Swimming in faeces
09 November 2018 | Health
City spokesperson Lydia Amutenya also failed to respond to questions sent by Namibian Sun on Tuesday, despite promising to “revert back”.
One of the residents, Jessica Mothlapi, said the situation is getting worse every day, as overflowing sewerage drains wreak havoc in the community.
“It is so bad that we cannot even cook because of the smell. The children are playing in that septic and dirty water every day and it is dangerous, especially now with the hepatitis E outbreak,” she said.
Another resident Immanuel Swartbooi said they have given up on the City because officials simply came, looked around, took pictures, left and never returned.
“It has been like this for about two months now. We must just get used to it, I think,” he said.
Namibia is grappling with a hepatitis E outbreak and is failing to contain the spread of the disease, which has already caused a number of deaths.
Hepatitis E is a liver infection spread either by direct contact with an infected person's faeces or by the indirect faecal contamination of food or water.
Infection is more severe among pregnant women, as they are at greater risk of acute liver failure, foetal loss and death.
The outbreak is fuelled mainly by a lack of clean water, poor sanitation and poor personal hygiene.
The first case was reported in Windhoek in October 2017, but the disease has since spread to other towns including Swakopmund and Oshakati.
The disease continues to spread unabated, with a total number of 3 859 cases and 31 deaths reported last month.
A World Health Organisation (WHO) report said in January that Namibia has limited capacity when it comes to hepatitis E laboratory diagnosis.
It highlighted that the majority of hepatitis E cases have been reported in informal settlements within Windhoek, where living conditions are poor.

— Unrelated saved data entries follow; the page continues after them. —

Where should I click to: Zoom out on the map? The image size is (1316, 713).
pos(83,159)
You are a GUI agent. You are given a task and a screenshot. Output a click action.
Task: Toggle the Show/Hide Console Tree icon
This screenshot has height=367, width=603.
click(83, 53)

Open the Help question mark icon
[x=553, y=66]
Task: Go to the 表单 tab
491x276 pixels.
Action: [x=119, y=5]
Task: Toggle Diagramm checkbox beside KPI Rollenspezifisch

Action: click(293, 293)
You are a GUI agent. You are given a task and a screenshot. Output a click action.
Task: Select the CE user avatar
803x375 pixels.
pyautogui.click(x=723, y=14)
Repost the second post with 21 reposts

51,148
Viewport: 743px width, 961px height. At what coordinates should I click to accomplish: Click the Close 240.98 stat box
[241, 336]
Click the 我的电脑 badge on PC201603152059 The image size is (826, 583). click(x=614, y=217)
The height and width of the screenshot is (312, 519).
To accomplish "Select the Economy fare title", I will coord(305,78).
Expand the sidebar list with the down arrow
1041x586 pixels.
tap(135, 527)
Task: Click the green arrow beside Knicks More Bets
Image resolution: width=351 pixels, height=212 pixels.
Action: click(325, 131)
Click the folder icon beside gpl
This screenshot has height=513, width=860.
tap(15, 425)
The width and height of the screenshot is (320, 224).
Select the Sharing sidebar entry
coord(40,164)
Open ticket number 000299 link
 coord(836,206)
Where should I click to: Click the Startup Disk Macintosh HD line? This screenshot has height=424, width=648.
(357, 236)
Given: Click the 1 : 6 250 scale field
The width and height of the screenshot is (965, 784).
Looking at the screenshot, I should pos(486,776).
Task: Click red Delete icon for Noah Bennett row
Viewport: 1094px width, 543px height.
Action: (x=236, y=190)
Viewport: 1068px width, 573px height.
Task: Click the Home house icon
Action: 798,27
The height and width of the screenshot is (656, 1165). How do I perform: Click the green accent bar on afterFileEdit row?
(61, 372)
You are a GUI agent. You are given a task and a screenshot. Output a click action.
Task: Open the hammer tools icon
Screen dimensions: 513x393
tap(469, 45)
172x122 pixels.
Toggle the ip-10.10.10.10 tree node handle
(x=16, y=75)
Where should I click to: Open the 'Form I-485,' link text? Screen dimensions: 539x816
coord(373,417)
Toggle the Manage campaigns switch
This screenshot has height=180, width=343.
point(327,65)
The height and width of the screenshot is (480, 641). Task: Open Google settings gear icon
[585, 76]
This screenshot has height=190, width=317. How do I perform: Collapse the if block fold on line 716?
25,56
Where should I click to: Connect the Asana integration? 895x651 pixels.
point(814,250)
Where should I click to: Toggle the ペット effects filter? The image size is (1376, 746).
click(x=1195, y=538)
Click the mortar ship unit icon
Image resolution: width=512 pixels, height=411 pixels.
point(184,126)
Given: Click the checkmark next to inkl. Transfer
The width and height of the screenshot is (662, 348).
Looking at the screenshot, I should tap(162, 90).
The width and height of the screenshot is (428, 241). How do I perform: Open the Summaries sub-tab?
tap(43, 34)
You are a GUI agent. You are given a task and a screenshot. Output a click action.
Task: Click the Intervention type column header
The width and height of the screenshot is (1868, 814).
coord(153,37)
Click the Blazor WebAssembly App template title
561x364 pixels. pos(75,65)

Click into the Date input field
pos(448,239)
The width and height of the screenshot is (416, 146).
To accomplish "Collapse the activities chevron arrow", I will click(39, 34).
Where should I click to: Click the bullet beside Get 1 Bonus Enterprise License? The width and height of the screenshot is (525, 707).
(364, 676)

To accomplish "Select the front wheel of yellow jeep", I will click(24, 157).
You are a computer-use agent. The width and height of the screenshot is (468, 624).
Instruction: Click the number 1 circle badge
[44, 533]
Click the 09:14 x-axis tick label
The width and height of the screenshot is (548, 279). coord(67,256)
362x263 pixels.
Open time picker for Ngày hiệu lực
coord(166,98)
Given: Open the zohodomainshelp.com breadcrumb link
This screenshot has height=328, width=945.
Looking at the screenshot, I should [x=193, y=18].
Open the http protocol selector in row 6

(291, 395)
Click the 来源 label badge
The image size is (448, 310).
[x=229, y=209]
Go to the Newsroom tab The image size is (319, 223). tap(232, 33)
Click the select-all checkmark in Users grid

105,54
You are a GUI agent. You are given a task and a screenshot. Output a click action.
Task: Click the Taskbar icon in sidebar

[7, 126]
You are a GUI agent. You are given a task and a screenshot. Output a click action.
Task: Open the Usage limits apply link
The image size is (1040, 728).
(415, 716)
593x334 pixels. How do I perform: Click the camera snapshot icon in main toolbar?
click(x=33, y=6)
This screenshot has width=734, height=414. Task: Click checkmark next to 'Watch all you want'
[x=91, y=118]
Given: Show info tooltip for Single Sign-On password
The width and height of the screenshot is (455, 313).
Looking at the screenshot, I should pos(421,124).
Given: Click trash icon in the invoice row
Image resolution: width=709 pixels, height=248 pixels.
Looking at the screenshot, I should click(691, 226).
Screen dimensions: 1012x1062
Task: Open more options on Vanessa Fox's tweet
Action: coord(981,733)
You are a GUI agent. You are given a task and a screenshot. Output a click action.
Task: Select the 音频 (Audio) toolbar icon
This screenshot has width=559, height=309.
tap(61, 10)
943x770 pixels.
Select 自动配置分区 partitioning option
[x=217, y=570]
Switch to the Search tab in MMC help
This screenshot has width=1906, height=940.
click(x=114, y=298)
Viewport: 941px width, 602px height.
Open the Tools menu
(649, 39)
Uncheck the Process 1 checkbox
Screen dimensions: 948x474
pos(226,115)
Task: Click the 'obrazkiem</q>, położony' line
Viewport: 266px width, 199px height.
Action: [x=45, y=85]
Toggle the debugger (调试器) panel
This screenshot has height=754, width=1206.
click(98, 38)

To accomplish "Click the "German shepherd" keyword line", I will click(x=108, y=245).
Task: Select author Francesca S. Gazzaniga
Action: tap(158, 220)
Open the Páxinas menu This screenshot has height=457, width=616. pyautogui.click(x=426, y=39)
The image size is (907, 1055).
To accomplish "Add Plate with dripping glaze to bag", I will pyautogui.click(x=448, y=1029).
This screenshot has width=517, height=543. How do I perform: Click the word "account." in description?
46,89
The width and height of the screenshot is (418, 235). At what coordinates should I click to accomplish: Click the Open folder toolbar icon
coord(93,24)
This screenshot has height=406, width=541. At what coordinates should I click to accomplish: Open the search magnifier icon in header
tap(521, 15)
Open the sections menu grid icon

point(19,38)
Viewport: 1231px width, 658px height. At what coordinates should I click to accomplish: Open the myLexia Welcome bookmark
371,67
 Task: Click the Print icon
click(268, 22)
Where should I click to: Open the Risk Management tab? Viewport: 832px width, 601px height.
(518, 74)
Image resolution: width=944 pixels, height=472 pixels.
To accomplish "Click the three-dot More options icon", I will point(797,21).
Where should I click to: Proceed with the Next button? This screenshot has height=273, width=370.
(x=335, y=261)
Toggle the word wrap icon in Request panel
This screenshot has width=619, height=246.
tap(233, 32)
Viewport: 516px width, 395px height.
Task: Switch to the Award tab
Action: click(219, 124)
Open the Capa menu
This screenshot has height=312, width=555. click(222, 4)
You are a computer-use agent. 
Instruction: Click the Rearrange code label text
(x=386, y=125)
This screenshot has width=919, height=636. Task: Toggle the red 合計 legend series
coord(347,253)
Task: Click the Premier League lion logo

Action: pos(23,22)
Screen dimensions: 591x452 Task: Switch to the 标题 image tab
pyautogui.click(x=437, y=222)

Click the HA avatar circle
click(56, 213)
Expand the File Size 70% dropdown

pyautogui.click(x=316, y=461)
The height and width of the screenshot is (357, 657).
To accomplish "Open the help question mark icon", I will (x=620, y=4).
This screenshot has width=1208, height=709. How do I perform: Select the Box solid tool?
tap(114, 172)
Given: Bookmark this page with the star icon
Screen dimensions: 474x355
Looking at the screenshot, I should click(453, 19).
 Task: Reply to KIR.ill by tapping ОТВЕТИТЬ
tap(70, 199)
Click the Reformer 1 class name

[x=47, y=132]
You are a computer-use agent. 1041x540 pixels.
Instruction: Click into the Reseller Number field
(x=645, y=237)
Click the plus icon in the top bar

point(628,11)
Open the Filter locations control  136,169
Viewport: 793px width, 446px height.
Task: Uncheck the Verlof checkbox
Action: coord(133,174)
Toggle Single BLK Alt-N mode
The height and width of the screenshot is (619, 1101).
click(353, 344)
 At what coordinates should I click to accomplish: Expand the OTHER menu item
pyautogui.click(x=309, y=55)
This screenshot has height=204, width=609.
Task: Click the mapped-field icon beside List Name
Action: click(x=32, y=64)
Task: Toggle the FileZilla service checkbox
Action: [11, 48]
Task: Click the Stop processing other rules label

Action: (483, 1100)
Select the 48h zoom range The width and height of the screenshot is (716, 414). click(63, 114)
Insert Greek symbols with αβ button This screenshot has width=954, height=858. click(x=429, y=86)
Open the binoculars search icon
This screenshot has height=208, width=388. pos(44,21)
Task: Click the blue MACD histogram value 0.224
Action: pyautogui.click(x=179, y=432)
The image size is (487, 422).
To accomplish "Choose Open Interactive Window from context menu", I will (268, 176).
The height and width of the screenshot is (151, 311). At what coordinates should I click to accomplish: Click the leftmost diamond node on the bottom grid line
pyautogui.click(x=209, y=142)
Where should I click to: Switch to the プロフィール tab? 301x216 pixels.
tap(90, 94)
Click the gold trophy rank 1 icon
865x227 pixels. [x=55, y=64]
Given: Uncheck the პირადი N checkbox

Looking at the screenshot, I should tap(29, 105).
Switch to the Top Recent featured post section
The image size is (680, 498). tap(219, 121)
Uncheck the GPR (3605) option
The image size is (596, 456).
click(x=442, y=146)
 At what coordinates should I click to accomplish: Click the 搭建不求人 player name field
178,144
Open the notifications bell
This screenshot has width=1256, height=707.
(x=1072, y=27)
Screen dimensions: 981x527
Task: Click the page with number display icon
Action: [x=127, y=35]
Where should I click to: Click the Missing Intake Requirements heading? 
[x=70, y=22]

“The WHO recommends the improvement of access to safe water and proper sanitation through different methods, including home water purification techniques.
“The water quality should be regularly monitored in the affected areas. The number of latrines in different settlements should be increased to address the issue of open defecation. In addition, the waste management and overall hygiene practices should be improved,” the WHO report said.